Kathy pretended to be unaware of Phil’s thigh pressing against hers under the table. He wasn’t even conscious of it, she told herself, they were just so crowded together.
“I wish to hell I could be in Paris for that International Women’s Congress,” Claire, their psychiatric social worker, said wistfully. “I hear they’re coming from all over the world.”
“Women have to make themselves heard.” Kathy was ever conscious of the need for women to stand up for their rights. “Did you know that until a few days ago French women were denied cigarette rations? Only men are allowed to smoke.” Her voice was scathing.
“You don’t smoke,” David teased.
“No,” Kathy acknowledged, “but I don’t want some man—in this case Marshal Pétain—saying men can but women can’t.”
“I have a hankering to make a run to Paris while I’m over here,” Phil said casually. “I was with the American troops that liberated Paris. Wow, did we get a warm welcome!”
“The international trains are running again,” Brian conceded, “but it’s a long haul these days. From Paris to Nuremberg is thirty hours, sitting up all the way.”

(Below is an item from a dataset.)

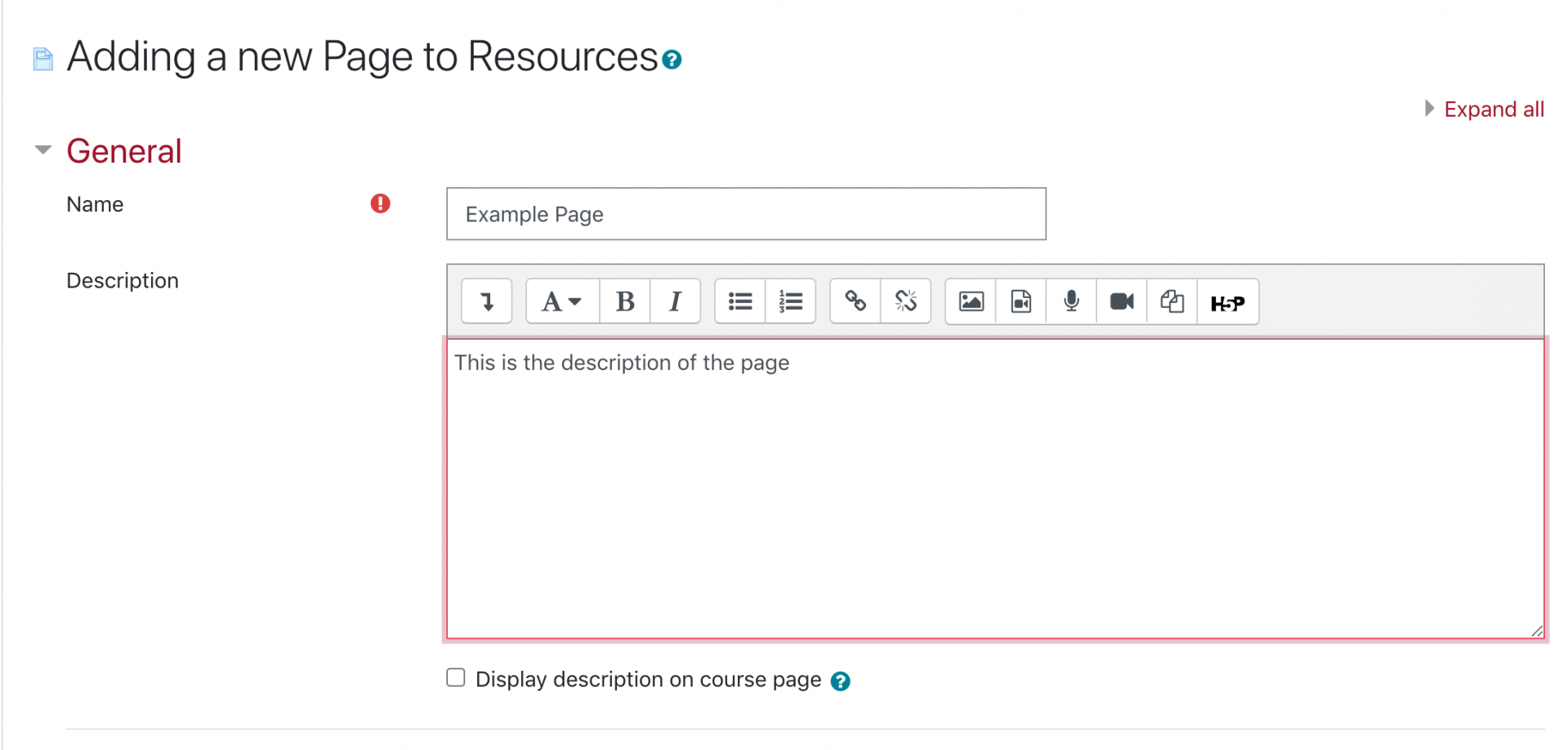The width and height of the screenshot is (1568, 750).
Task: Insert an unordered bullet list
Action: pos(740,301)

“I’m trying for a flight,” Phil shrugged. “That’s the only way to go now.”
“This is not prime flying time,” Brian cautioned. “The weather is bad. Too many mountains and too many mist-producing rivers.”

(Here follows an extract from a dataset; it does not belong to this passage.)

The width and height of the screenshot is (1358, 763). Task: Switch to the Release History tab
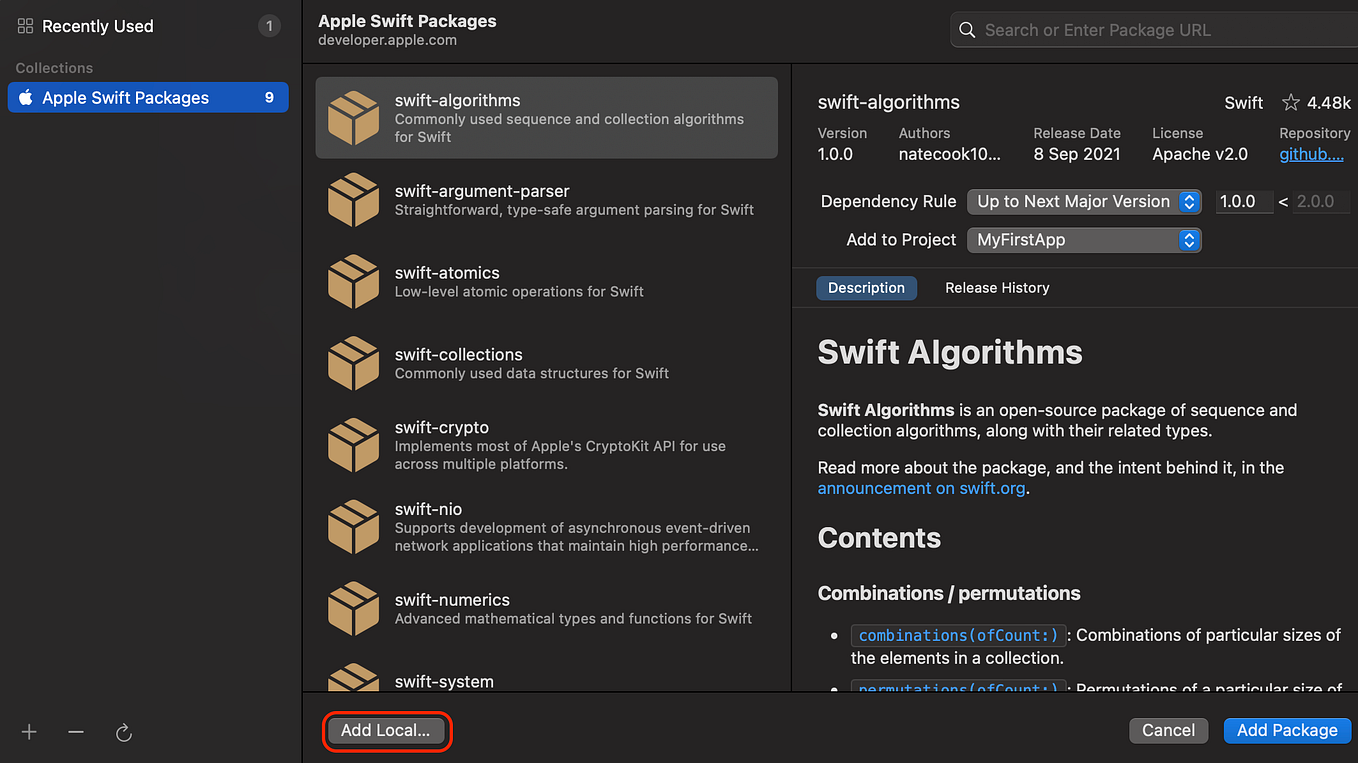pyautogui.click(x=996, y=287)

“When a plane seat becomes available I’ll take it. How about you, David? Come along with me, just for a couple of days? You’re not afraid of flying in bad weather?”
“I’m not afraid,” David said quietly. “But I’m needed here. Doctors are in short supply.”

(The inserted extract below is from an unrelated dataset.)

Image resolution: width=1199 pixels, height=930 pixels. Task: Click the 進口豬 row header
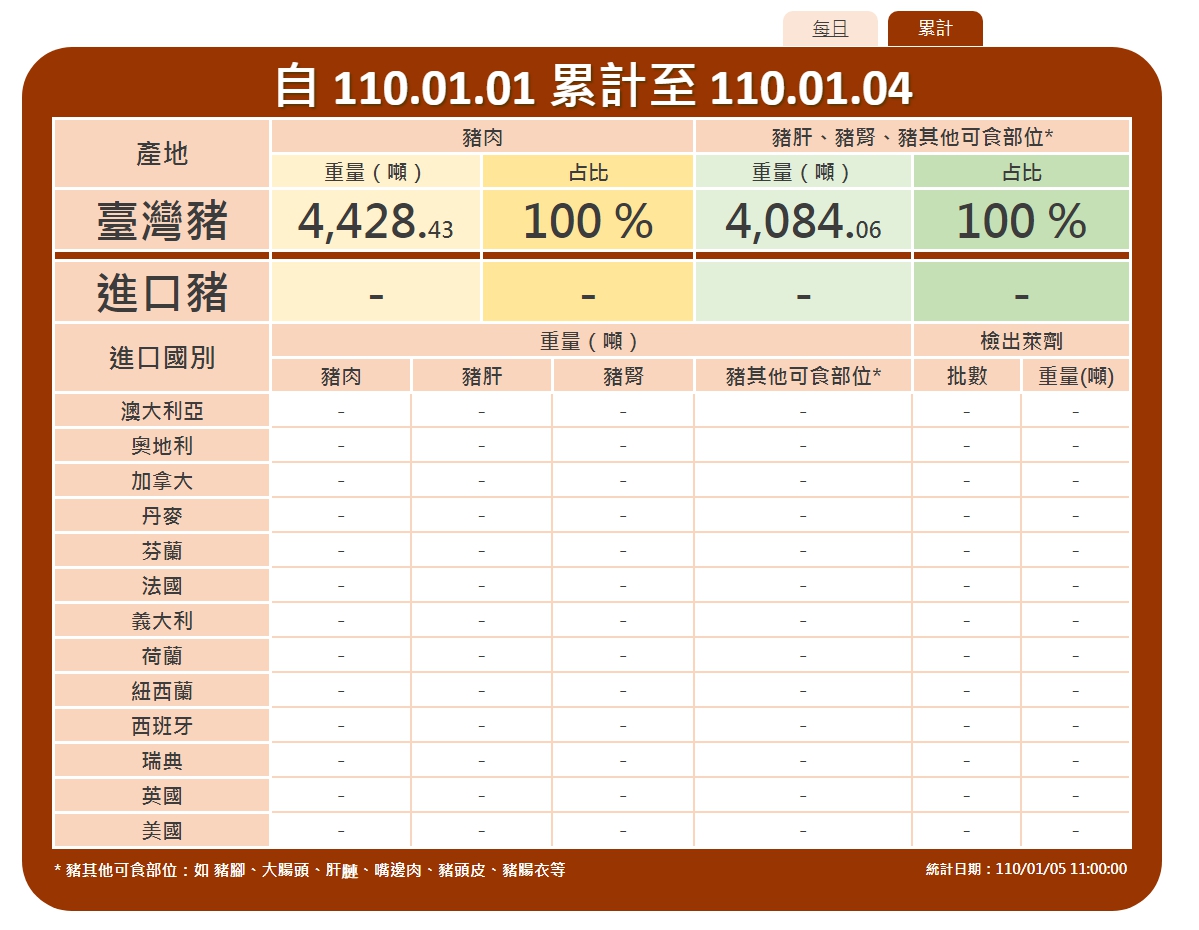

“If you do go,” Rhoda said, “bring me back a bottle of Chanel No. 5. That may be the closest I’ll ever get to Paris.”
It was weird, Kathy thought, the way the girls in their group were attracted to Phil and not just because he’d been with the First Army when it liberated Paris. Girls back home must have been throwing themselves at him before the war. David must have had plenty of girls after him, too, she told herself defensively. Yet he had a way of retreating into the background when Phil was around.
So many times she’d thought David was about to talk about their future, and each time he’d retreated. There were moments when he seemed about to take her into his arms—and she wanted that so much—but each time he backed away. The ghosts of the past had not yet been put to rest.
Knowing her interest in the International Women’s Congress in Paris, David combed Hamburg for copies of the Paris newspapers. Along with the other girls, she avidly read the reports.
“How do you like this?” Rhoda said smugly. “This reporter says the Congress had more substance than the Allied male meetings at Yalta, Potsdam, and London. Cornelia Pinchot, wife of the governor of Pennsylvania, was there, and Florence Eldridge—she’s not just a terrific actress who happens to be married to Fredric March—and Vivian Mason, of the National Council of Negro Women, were there!”
“Irene Curie-Joliet spoke for the French delegation,” Kathy read with pride. “Mme. Curie’s daughter.”
“It’s strange,” David remarked, his smile whimsical. “People here in Germany have money but no goods. According to the Paris papers, the Paris shops are loaded with all kinds of fancy gifts for Christmas, but few people have money.”
“David, as a man, how do you feel about the Women’s Congress?” Claire asked.
“I think it’s a fine thing,” he said quietly. “They have a right to say, ‘Look, we’ve been through a terrible war. We have a right to be part of what happens in the future.’ As participants, not just onlookers.”
Kathy glowed as her eyes met his. David had responded just as she had expected. Women went out to work in defense plants, and they joined up to serve in military uniform; but now that the war was over, most men expected them to go back into the kitchen again and stay there. For a truant instant—just an instant—she thought, I wouldn’t mind staying in the kitchen for David.
Phil sat with David in a dreary tavern not far from the flat.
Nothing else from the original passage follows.